EXTRACTED TEXT:

Leaving Faversham behind we made our way to the village of Boughton under Blean and The White Horse pub, where the pilgrims are overtaken in the poem by a Canon and his Yeoman. The Canon soon disappears when the Yeoman exposes him as a crook and a swindler, and the servant is left behind to tell a tale in his place. We were joined by the Canon’s Yeoman, who told the tale as a news report with a cardboard television over her head.

The end was in sight now. The final day was just twelve miles’ walking. We heard the Manciple’s Tale outside St. Nicholas Harbledown, a medieval leper hospital, and then descended to the main Canterbury road. There we were greeted with a sight that must have stirred pilgrims’ hearts for the last eight hundred years: the cathedral, scene of St. Thomas’s martyrdom, heart of the Church of England, rising shimmering and white from the city.

When Henry II made his pilgrimage of penance to Canterbury in 1174 to atone for the murder of Thomas à Becket he stopped at St. Dunstan’s Church and ‘put of his Shooes and Stockins, and went bare-foot to Beckets Tomb’ (Burton, Wonderful Prodigies, 1685). In memory of the King we also stopped at St. Dunstan’s Church, sat on a low wall and – to the surprise of passers by – eased off our boots, exposing blisters and aching feet to the cool pavement stones. Then we too walked barefoot into Canterbury.

‘Lordynges everichoon,’ says the Host, ‘now lakketh us no tales mo than oon.’ And he invites the Parson to tell the very last story, which we heard beneath the towers of Westgate, on the boundary line of the medieval walled city. The Westgate is a thoroughfare and the Parson gathered a small crowd, accusing the citizens of Canterbury of lechery and foul language.

The final walk down the High Street was momentous. Our feet felt every municipal brick; shoppers parted for us; we bunched together, a barefoot, mud-splattered band of walkers, unused to crowds. We turned left down narrow Mercery Lane and finally, exhausted, perceived the extraordinary Cathedral Gate, with a massive bronze Christ bending to greet us with open palms.

We were borne by Cathedral staff into the precincts – ‘Canon Clare is expecting you’ – and, boots back on, were taken into the Cathedral. We passed through the nave, the size of which was truly awesome after days of paths and hedgerows, and down into an intimate space in the undercroft, where we were welcomed as pilgrims. It had not been a religious pilgrimage but Canon Clare’s prayers of thanks in the Chapel of Our Lady marked its conclusion in an unexpectedly spiritual way.

EXCERPTED RECORDS:
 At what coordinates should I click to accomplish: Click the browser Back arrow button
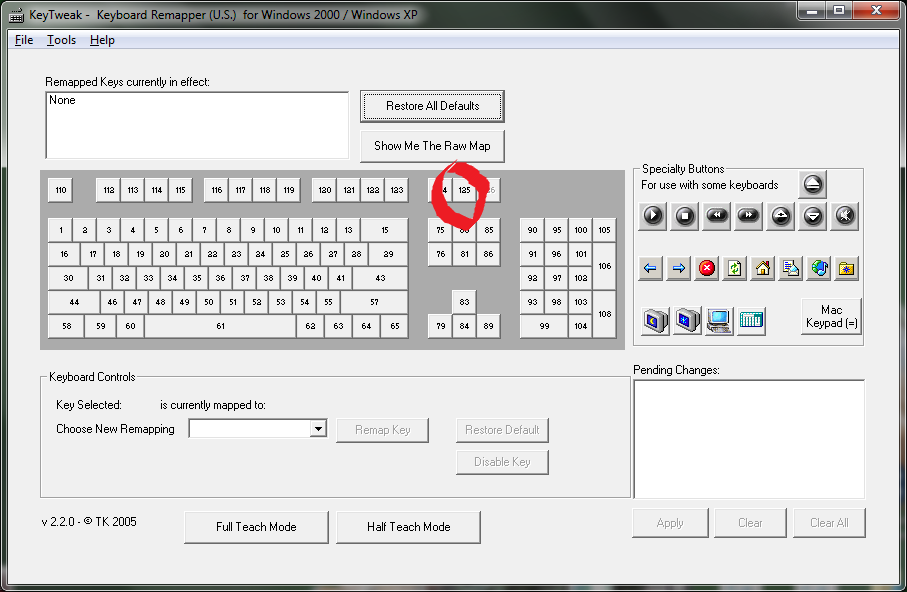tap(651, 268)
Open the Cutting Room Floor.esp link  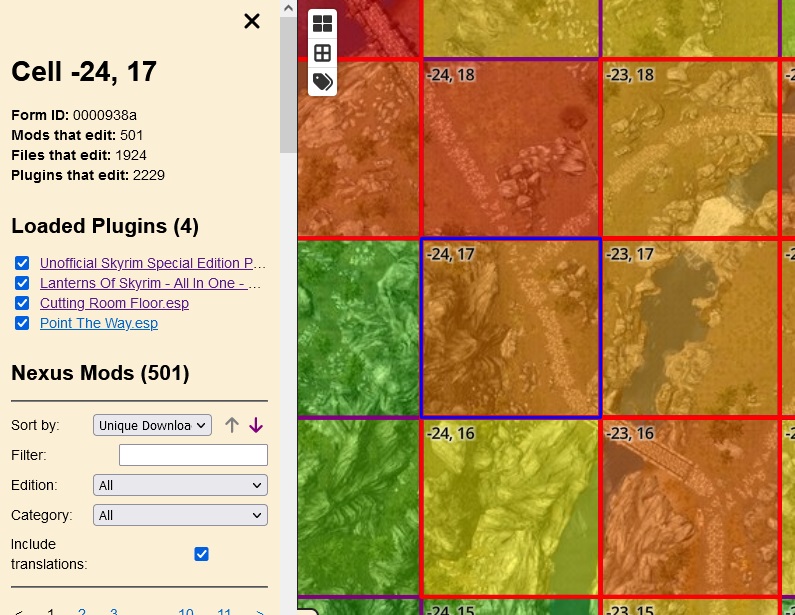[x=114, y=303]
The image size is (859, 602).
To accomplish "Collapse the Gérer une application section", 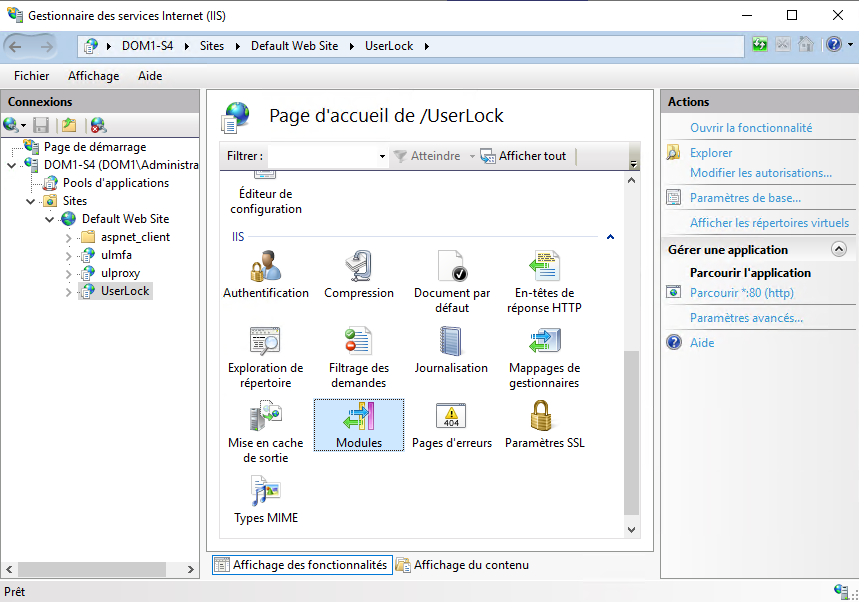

ACTION ITEM: Write a continuation of the account of the walk to Canterbury, starting right after its last sentence. The items are separate material and are not connected to the account of the walk to Canterbury.

RESPONSE TO THE EXERCISE:
At dinner in the Pilgrim’s Hotel that night we voted on which tale had had best sentence and moost solace. A hush settled as the results came in. In a dramatic turn of events there was a dead heat between Chaucer and The Knight, who shared the prize.

Our course was almost run but there was one last thing to do. Back in our hotel, on a roof terrace below the glowing flank of the illuminated cathedral, we gathered to hear Chaucer’s Retraction, which concludes both the poem and Chaucer’s career. It was a memorable moment under the stars, very quiet and moving, which brought the project to a still and thoughtful close.

Standing there in the dark, having taken part in something significant, the enduring attraction of pilgrimage was understandable. Meditative passage through a physical landscape allows a reconnection with nature as well as the self. As Will Self puts it, ‘thought [can] unspool from my arachnid mind and silkily entwine with the places I go’. The desire for that experience is as prevalent now as ever. As Rowan Williams says: ‘Place works on the pilgrim … that is what pilgrimage is for.’ Even as an unfinished work, The Canterbury Tales reflects this process of self-discovery.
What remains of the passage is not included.